What does it do?
MusicMappr finds chunks of songs that are similar, and clusters them accordingly. You can visualize these clusters and play them back at will. This is for music lovers who are curious about the structures inherent to their favorite songs.
How does it work?
MusicMappr uses a hodge-podge of HTML5 features as well as some clustering and visualization techniques from machine learning. Using the WebAudio API, it extracts raw samples from a song. Then, it divides those samples into chunks and performs a fourier transform on each chunk to extract frequency data (dividing the work into multiple WebWorkers to speed up the process). Then, MusicMappr uses the T-SNE algorithm to visualize differences between the high dimensional fourier features in 2-d space. Finally, it runs K-means clustering to show the clusters that arise from T-SNE. More info is in our NIME paper and YouTube demo.
How do I get it to work?
MusicMappr is a work in progress. Right now it is confirmed to work on Chrome and Firefox, but no other browsers. Make sure you have the latest version of one of these browsers.
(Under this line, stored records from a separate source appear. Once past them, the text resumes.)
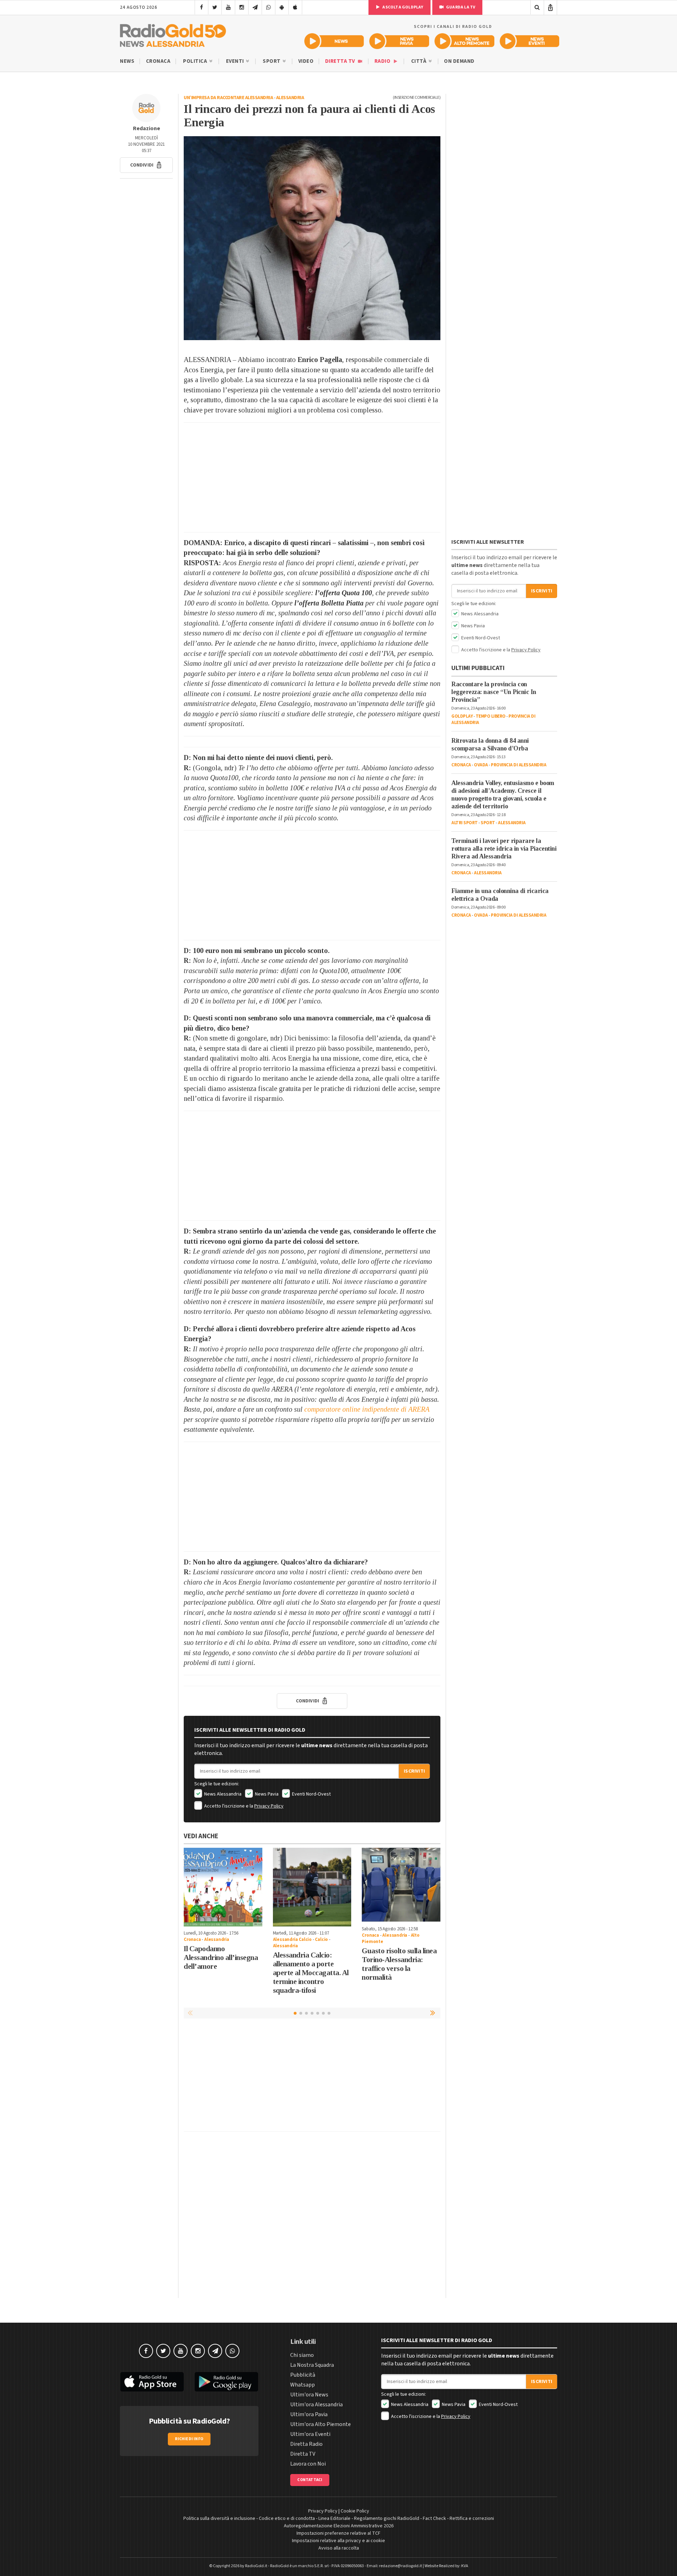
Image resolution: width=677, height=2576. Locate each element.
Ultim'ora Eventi (310, 2434)
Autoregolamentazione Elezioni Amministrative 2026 (339, 2525)
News (127, 61)
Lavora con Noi (308, 2464)
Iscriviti (414, 1771)
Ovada (481, 765)
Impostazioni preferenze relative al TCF (338, 2533)
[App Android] (281, 7)
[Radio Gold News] (334, 41)
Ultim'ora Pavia (309, 2414)
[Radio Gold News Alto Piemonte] (464, 41)
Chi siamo (302, 2355)
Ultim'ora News (309, 2395)
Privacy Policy (268, 1806)
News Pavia (266, 1794)
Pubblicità (302, 2375)
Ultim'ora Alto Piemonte (320, 2424)
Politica (195, 61)
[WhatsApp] (268, 7)
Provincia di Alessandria (518, 765)
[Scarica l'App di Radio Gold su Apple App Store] (152, 2382)
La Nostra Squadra (312, 2365)
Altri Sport (464, 823)
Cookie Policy (355, 2511)
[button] (146, 165)
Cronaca (158, 61)
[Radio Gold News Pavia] (399, 41)
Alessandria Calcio (292, 1939)
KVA (464, 2566)
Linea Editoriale (334, 2518)
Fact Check (434, 2518)
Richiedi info (189, 2439)
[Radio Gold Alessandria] (173, 34)
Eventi (235, 61)
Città (419, 61)
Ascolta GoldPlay (402, 7)
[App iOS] (295, 7)
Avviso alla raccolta (338, 2548)
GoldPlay (461, 716)
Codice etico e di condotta (287, 2518)
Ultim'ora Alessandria (316, 2404)
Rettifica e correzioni (472, 2518)
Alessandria (290, 97)
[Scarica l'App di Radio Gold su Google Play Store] (227, 2382)
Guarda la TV (460, 7)
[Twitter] (214, 7)
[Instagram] (241, 7)
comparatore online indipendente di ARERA (366, 1409)
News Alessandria (222, 1794)
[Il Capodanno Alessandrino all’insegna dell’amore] (223, 1887)
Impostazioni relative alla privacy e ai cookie (338, 2540)
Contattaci (309, 2480)
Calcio (321, 1939)
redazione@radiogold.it (400, 2566)
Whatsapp (302, 2385)
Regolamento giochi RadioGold (386, 2518)
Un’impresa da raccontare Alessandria (228, 97)
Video (306, 61)
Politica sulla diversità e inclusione (219, 2518)
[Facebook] (201, 7)
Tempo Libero (491, 716)
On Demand (459, 61)
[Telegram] (255, 7)
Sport (272, 61)
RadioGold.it (256, 2566)
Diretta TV (340, 61)
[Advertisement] (312, 477)
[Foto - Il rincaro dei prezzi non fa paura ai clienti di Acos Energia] (312, 238)
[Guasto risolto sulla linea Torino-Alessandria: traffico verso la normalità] (401, 1885)
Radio (383, 61)
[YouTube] (228, 7)
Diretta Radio (306, 2444)
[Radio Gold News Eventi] (529, 41)
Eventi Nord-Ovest (311, 1794)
Where can I try it? Go to http://fatsmcgee.github.io/MusicMappr/ for a live demo! Not guaranteed to be the latest version.
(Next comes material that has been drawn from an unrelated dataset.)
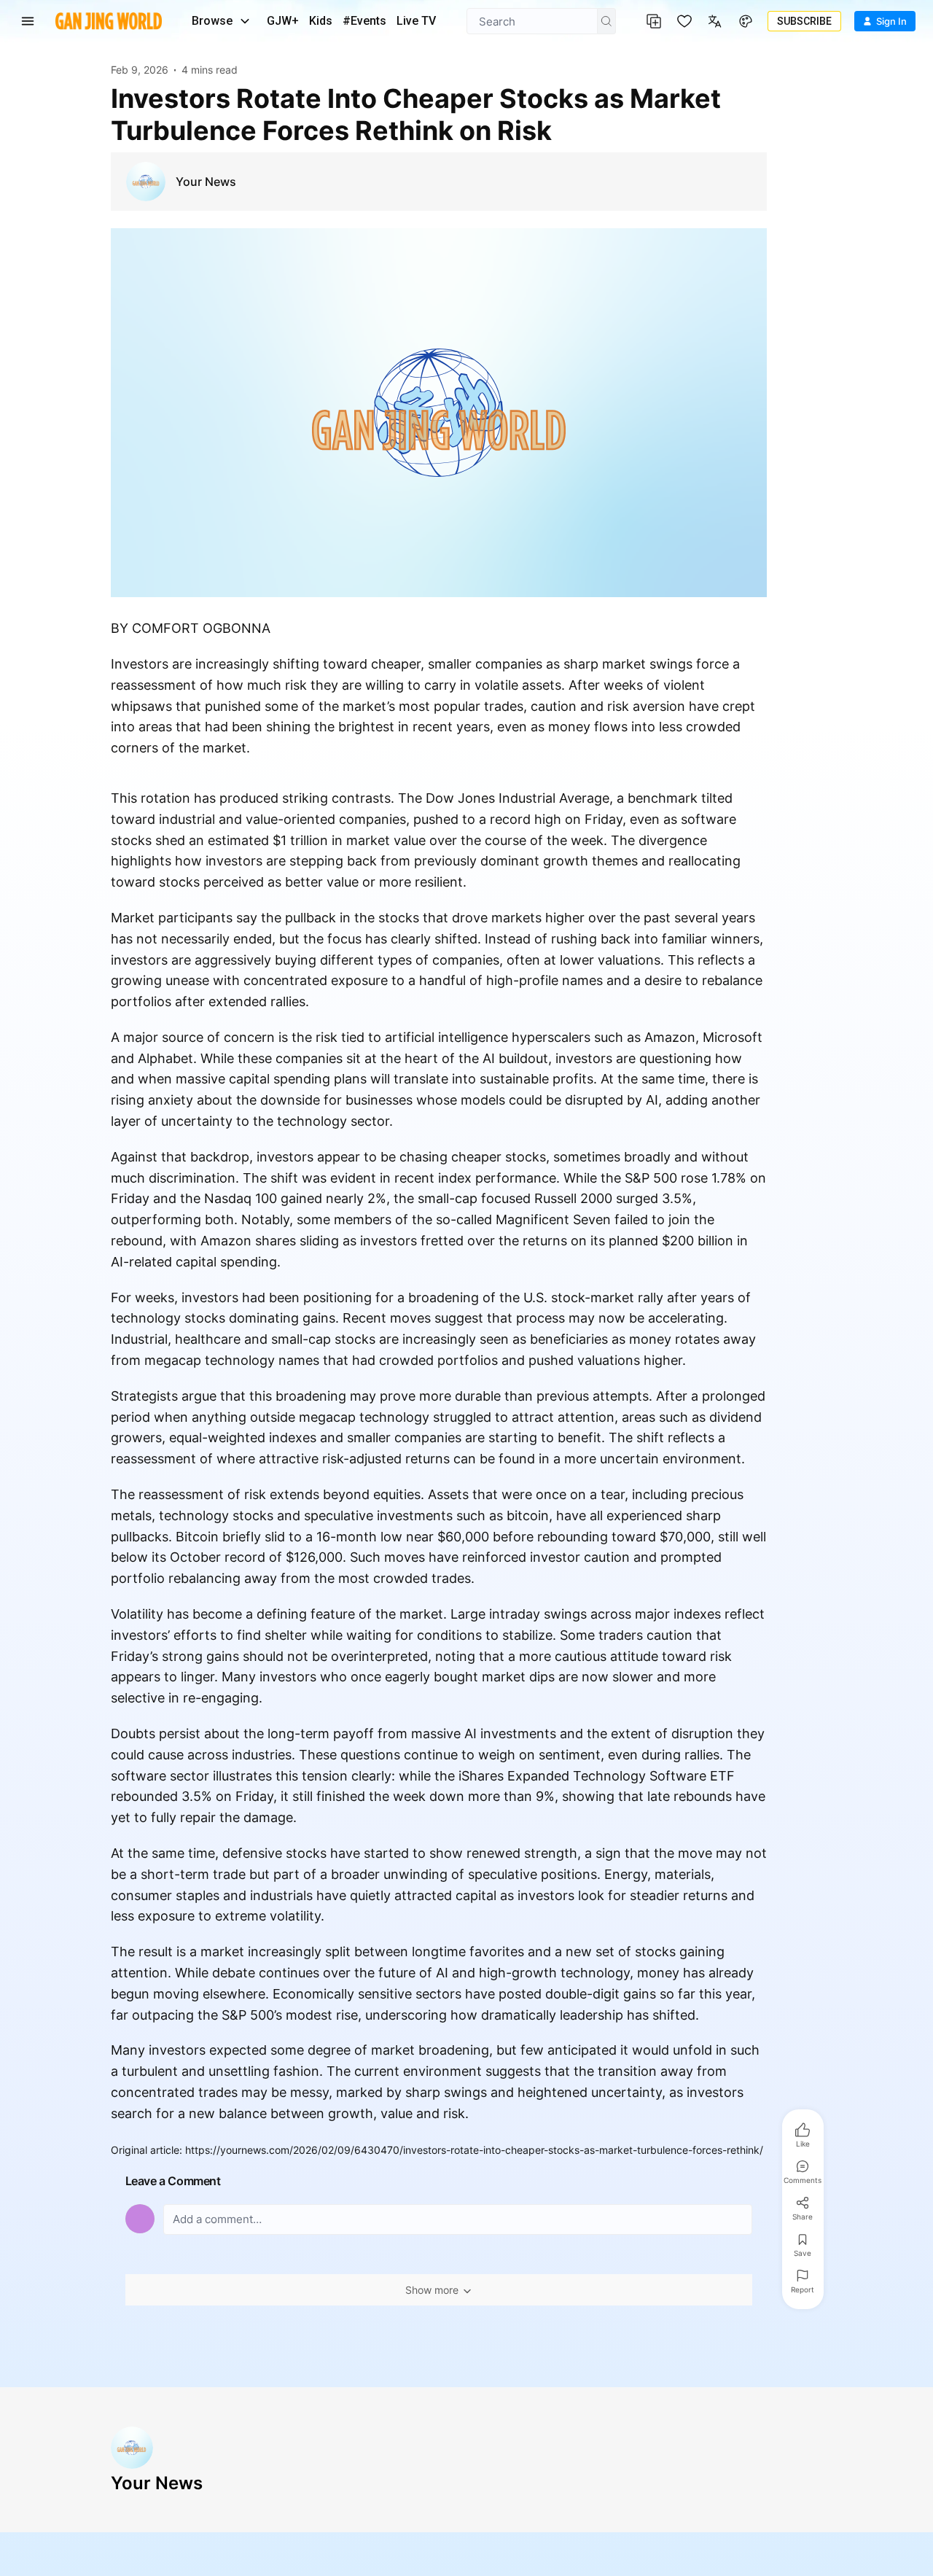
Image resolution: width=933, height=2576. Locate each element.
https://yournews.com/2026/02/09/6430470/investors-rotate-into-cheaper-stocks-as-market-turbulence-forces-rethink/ (474, 2150)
Hit us up if you're interested, or just submit pull requests!
- Recording audio using the WebAudio API. It would be dope to record audio straight into MusicMappr and then see the samples for it!
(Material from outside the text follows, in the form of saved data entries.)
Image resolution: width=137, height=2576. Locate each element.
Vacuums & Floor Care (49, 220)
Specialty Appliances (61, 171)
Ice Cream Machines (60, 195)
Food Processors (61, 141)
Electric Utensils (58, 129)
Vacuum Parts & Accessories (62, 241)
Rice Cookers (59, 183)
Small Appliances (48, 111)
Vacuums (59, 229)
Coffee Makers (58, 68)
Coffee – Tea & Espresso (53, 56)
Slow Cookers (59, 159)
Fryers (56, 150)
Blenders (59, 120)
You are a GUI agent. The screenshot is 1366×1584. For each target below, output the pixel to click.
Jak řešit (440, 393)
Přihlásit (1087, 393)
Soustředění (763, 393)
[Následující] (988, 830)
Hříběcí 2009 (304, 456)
- Beat detection (http://tech.beatport.com/2014/web-audio/beat-detection-using-web-audio/). Right now we just chop up a song according to the sampling frequency.
- Mobile support. Making an app out of this would be awesome!
- Prettyfying the UI. Going all Material Design on this shit!
Citing this work
E. Benjamin, and J. Altosaar. MusicMapper: Interactive 2D representations of music samples for in-browser remixing and exploration. 15th International Conference on New Interfaces for Musical Expression. (2015). PDF.